Reading text:
Crystal is a tool that downloads high fidelity copies of websites for long-term archival.

It works best on traditional websites made of distinct pages which make limited
use of JavaScript (such as blogs, wikis, and other static websites)
although it can also download more dynamic sites which have infinitely 
scrolling feeds of content (such as social media sites).

If you are an early adopter and want to get started creating your first project
with Crystal, please see the Tutorial below.
Additional documentation will be available once Crystal is no longer **in beta**.

Download ⬇︎
--------

* [macOS 12 and later](https://github.com/davidfstr/Crystal-Web-Archiver/releases/download/v1.7.0b/crystal-mac-1.7.0b.dmg)
    * You will need to [right-click or Control-click on the application and select "Open" to open it for the first time](https://github.com/davidfstr/Crystal-Web-Archiver/issues/20).
* [Windows 7 and later](https://github.com/davidfstr/Crystal-Web-Archiver/releases/download/v1.7.0b/crystal-win-1.7.0b.exe)

(Data pulled from a collection)
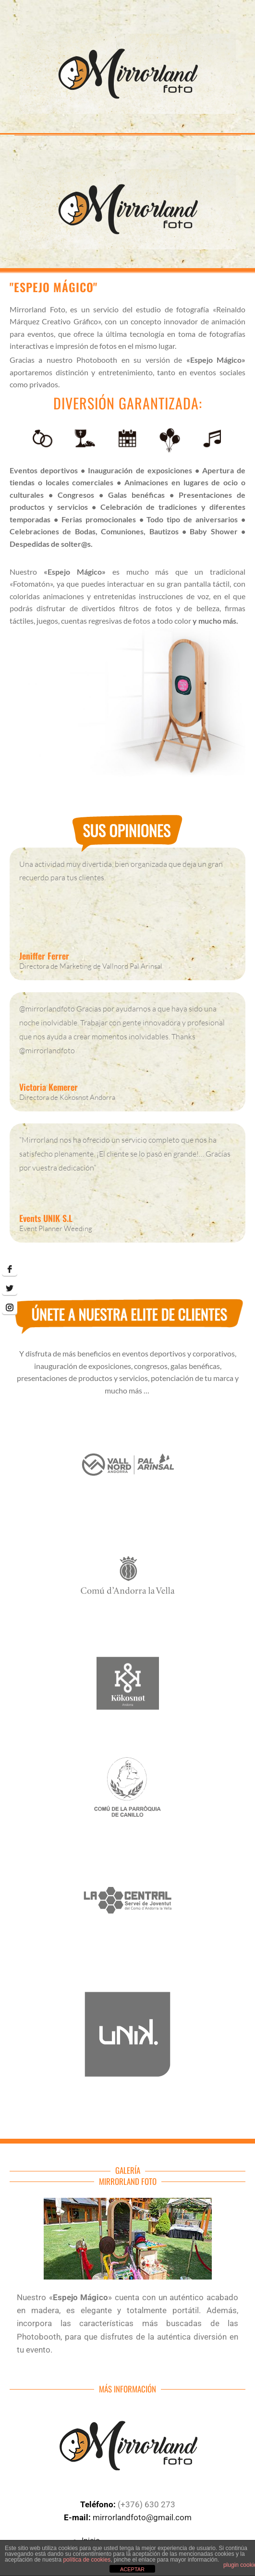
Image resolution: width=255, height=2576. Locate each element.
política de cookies (86, 2559)
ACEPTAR (132, 2569)
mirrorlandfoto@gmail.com (141, 2517)
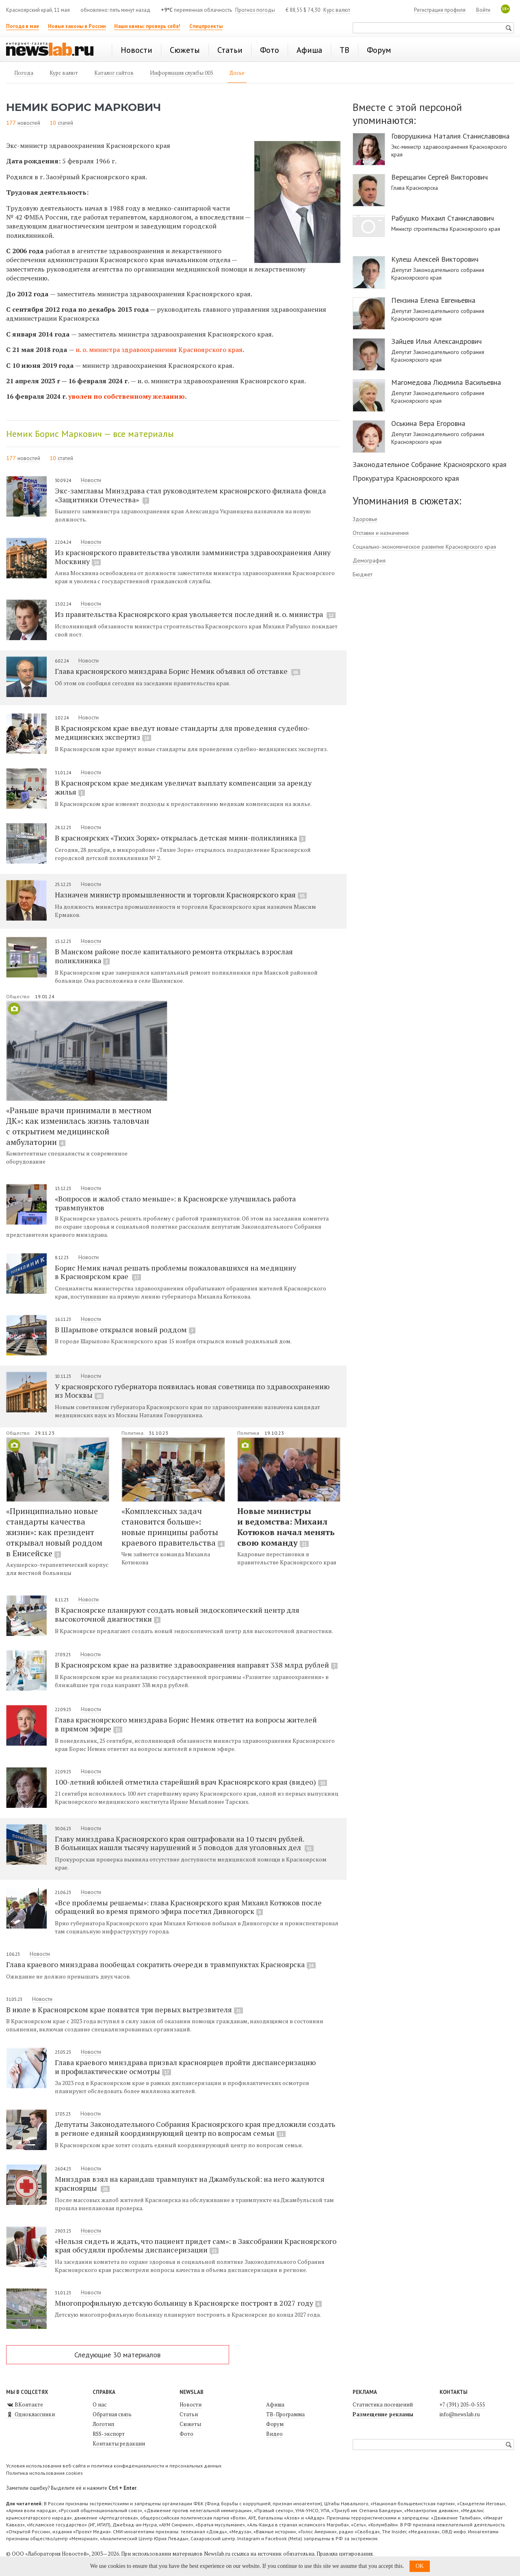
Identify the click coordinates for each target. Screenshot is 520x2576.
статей (65, 122)
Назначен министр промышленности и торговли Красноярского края (181, 894)
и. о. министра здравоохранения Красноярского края (159, 349)
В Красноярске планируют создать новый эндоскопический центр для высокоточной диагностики (177, 1614)
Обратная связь (112, 2414)
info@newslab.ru (460, 2414)
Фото (186, 2433)
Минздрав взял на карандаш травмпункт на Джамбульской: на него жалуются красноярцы (190, 2183)
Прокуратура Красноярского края (406, 478)
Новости (91, 480)
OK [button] (420, 2566)
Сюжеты (190, 2424)
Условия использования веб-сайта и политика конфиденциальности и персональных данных (113, 2466)
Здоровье (365, 519)
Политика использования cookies (44, 2473)
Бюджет (363, 574)
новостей (28, 122)
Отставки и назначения (381, 532)
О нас (99, 2404)
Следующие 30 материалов (117, 2354)
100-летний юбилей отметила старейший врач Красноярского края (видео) (191, 1782)
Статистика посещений (383, 2404)
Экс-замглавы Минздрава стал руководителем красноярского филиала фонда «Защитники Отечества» (190, 495)
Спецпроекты (206, 26)
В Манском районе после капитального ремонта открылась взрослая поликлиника (174, 956)
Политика (133, 1433)
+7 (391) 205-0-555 (462, 2404)
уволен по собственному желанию (126, 396)
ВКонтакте (24, 2404)
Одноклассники (30, 2414)
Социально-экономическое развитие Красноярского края (424, 546)
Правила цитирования (344, 2553)
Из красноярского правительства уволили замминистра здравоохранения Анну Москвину (193, 556)
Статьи (189, 2414)
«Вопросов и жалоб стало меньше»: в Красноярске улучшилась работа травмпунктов (175, 1203)
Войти (483, 10)
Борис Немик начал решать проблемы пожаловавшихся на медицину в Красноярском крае (175, 1272)
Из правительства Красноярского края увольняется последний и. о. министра (195, 614)
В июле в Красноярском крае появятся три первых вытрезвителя (124, 2009)
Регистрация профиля (440, 10)
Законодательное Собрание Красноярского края (430, 464)
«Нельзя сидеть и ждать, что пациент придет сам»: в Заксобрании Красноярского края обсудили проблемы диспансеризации (195, 2245)
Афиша (275, 2404)
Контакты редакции (119, 2443)
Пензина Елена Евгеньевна (433, 300)
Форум (275, 2424)
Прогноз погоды (255, 10)
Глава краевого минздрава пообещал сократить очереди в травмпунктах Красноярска (161, 1964)
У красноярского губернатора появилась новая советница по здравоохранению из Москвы (192, 1390)
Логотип (103, 2424)
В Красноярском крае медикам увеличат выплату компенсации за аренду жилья (183, 787)
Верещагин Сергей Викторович (439, 177)
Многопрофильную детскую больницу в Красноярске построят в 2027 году (188, 2303)
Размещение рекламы (383, 2414)
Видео (274, 2433)
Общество (18, 996)
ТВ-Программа (285, 2414)
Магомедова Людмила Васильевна (446, 382)
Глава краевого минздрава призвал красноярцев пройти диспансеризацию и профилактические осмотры (185, 2066)
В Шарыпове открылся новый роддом (125, 1329)
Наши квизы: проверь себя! (147, 26)
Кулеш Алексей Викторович (435, 259)
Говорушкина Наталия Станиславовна (450, 136)
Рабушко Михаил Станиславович (442, 218)
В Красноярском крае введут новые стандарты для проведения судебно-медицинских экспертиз (182, 732)
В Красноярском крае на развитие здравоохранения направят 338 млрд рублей (196, 1665)
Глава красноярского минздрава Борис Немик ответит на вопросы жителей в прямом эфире (186, 1724)
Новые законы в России (77, 26)
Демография (369, 560)
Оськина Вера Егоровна (428, 423)
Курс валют (336, 10)
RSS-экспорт (109, 2433)
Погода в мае (22, 26)
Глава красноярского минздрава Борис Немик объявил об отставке (177, 671)
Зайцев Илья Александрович (436, 341)
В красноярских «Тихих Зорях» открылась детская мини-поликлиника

Short problem 1:
Print the passage of the Crystal text from "Crystal is a" to "the Tutorial below.".
Short problem 2:
Collect every line of the records that contains the word "Викторович".
The text and the records have nothing to do with each other.

Full solution 1:
Crystal is a tool that downloads high fidelity copies of websites for long-term archival.

It works best on traditional websites made of distinct pages which make limited
use of JavaScript (such as blogs, wikis, and other static websites)
although it can also download more dynamic sites which have infinitely 
scrolling feeds of content (such as social media sites).

If you are an early adopter and want to get started creating your first project
with Crystal, please see the Tutorial below.

Full solution 2:
Верещагин Сергей Викторович (439, 177)
Кулеш Алексей Викторович (435, 259)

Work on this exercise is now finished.